EXERCISE BRIEF: Indicate only the number of lines in the listing below in which the word "agent" appears.

SOURCE DATA:
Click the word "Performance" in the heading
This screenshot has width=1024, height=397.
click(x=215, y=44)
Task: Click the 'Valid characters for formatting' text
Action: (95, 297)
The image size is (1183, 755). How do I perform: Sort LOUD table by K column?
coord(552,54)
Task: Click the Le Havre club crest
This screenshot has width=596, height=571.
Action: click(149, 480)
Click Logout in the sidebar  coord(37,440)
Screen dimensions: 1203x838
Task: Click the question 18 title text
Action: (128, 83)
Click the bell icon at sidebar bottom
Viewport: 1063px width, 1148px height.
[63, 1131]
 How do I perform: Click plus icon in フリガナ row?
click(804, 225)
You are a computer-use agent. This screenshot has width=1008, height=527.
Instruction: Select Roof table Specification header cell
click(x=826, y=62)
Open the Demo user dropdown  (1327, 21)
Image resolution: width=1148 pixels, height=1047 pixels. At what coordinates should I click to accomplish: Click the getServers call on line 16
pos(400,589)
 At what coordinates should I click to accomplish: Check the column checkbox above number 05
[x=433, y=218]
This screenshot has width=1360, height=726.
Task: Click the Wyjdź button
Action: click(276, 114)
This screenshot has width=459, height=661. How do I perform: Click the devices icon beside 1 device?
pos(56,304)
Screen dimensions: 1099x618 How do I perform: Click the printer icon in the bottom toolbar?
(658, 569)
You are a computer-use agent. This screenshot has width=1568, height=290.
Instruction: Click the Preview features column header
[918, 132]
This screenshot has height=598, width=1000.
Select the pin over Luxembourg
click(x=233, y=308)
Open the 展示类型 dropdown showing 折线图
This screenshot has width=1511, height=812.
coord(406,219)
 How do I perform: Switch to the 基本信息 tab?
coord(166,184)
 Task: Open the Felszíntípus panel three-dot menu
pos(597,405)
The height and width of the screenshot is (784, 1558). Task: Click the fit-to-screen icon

RESULT: 2